Social media ‘influencers’ carry more weight than government ministers in persuading customers about travel, according to the boss of Hays Travel.
Speaking at Travel Weekly’s Future of Travel Spring Forum, chair Dame Irene Hays said travel had become much more “fashionable and fast-moving”.
“People watch what is current, and what’s trending and what the influencers are highlighting at a given time,” she said. “Then you see a flurry of enquiries.”
Hays Travel having its own tour operation made it easier to react to trends, she said. “When you can control that within the business – and because we’re a very flat structure in Hays Travel – we don’t have any hierarchy really – you can see where that demand is, you can respond much more quickly,” said Hays.
She said various comments by government ministers about whether it’s legal to book holidays influences consumer sentiment and behaviour “to an extent”, but added: “I don’t think it has as much of an impact as the social influencers do, or what has most recently been shown on television.
“What we’re seeing is a vastly more fast-moving market around appetite than we ever have before. Travel is becoming a fashionable product, and must-have… it’s influenced by which celebrity is seen where, or what is popular.”
Hays said the days the brochure being relevant were long-gone. “Now, the time frame around responding to customer appetite is vastly faster than it has ever been before,” she said.
“Ministers might have some influence. I do not think they are the most influential. But clearly, in terms of regulation and prevention they are. But it’s a mixed picture. So we sometimes see some surprising spikes, and then you realise why.”
As well as making Hays Travel more fleet of foot, Hays said the in-house tour operation also allowed it to look after customers better.

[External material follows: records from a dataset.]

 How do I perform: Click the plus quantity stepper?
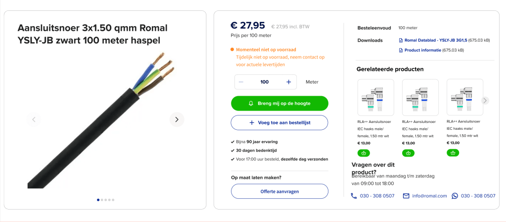tap(288, 82)
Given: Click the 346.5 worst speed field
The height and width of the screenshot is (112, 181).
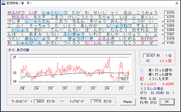Looking at the screenshot, I should (39, 101).
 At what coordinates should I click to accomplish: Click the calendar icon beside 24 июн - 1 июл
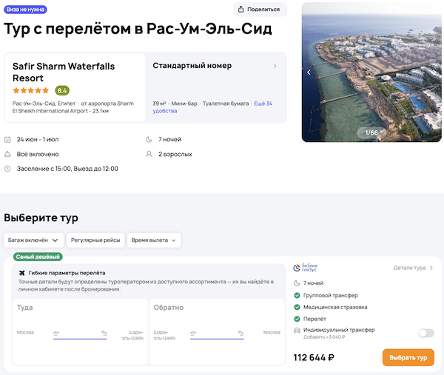[x=7, y=139]
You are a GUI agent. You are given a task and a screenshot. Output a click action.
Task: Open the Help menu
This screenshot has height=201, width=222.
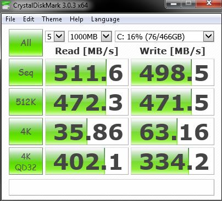[x=76, y=19]
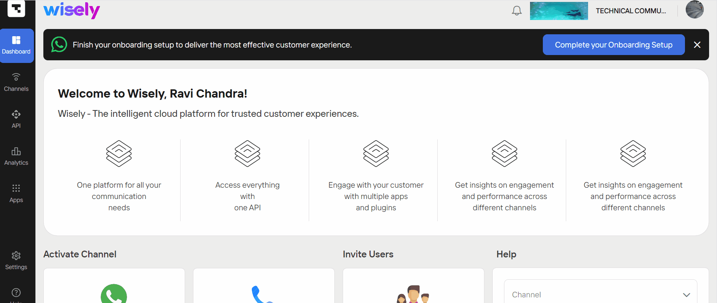Open the Apps grid icon

pos(16,188)
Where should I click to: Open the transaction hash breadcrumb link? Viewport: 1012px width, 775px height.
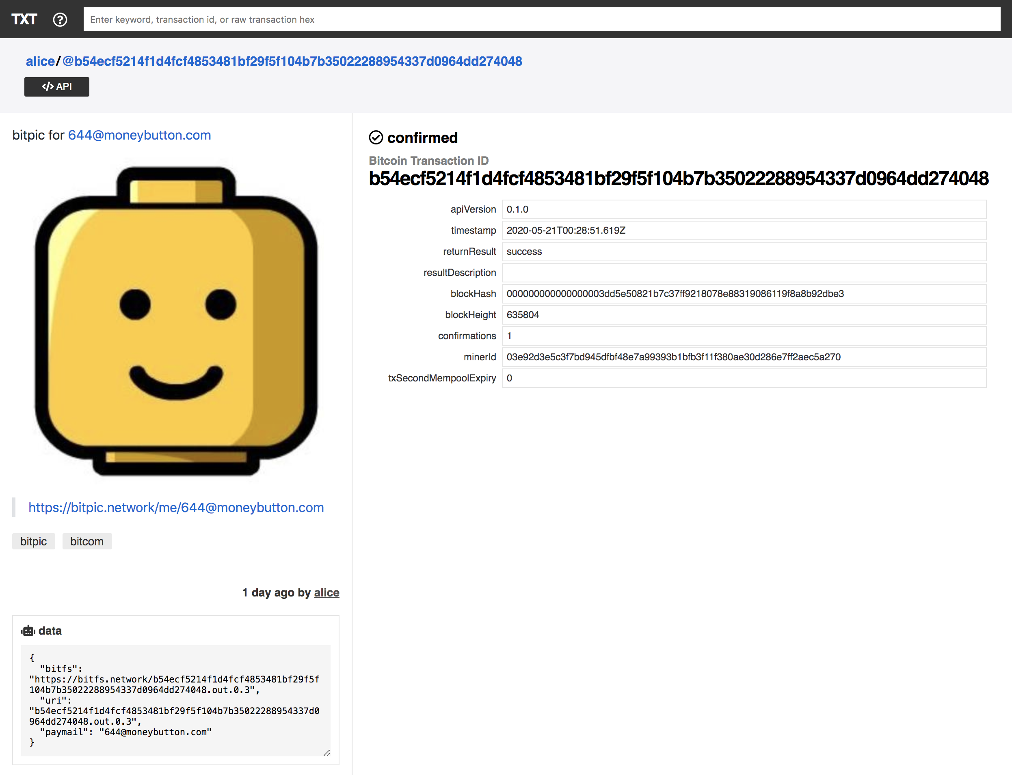[x=292, y=61]
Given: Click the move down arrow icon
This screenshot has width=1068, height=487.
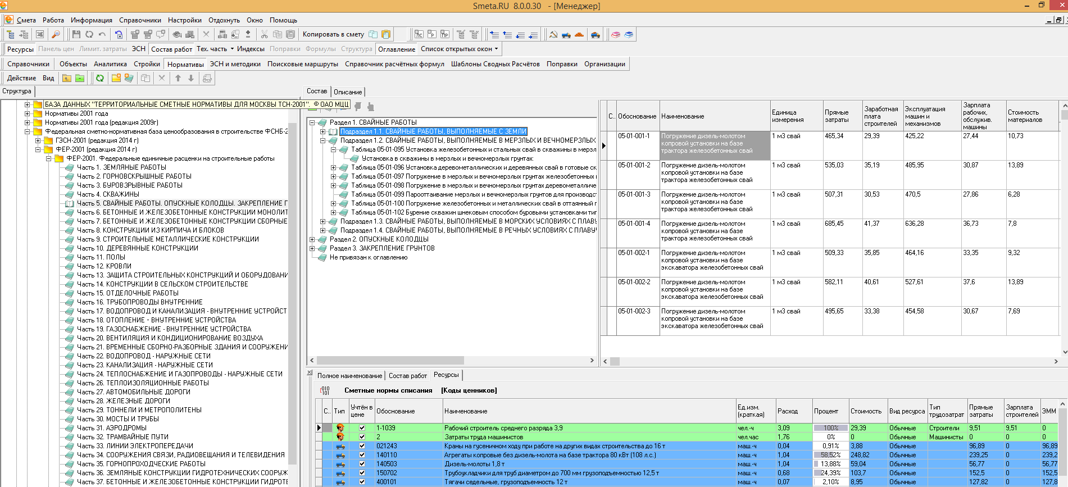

“When we introduced the peace of mind guarantee, the rationale behind was so we could take control and make sure that our customers were looked after properly. And if they wanted to cancel, or they wanted to amend, that we would make arrangements with our suppliers for that to happen without all of the problems we experienced during 2020,” she said.
Revealing that the tour operation was “still relatively small compared to the group’s overall business, but growing slowly”, Hays said future scope of the division would depend on market demand.
“We’re absolutely delighted with the arrangements which we’ve put in place with colleagues who’ve joined us [from Travel2] and our existing colleagues. It’s the depth and the quality of the product and [going forward] it’s a case of watching what the market wants,” said Hays.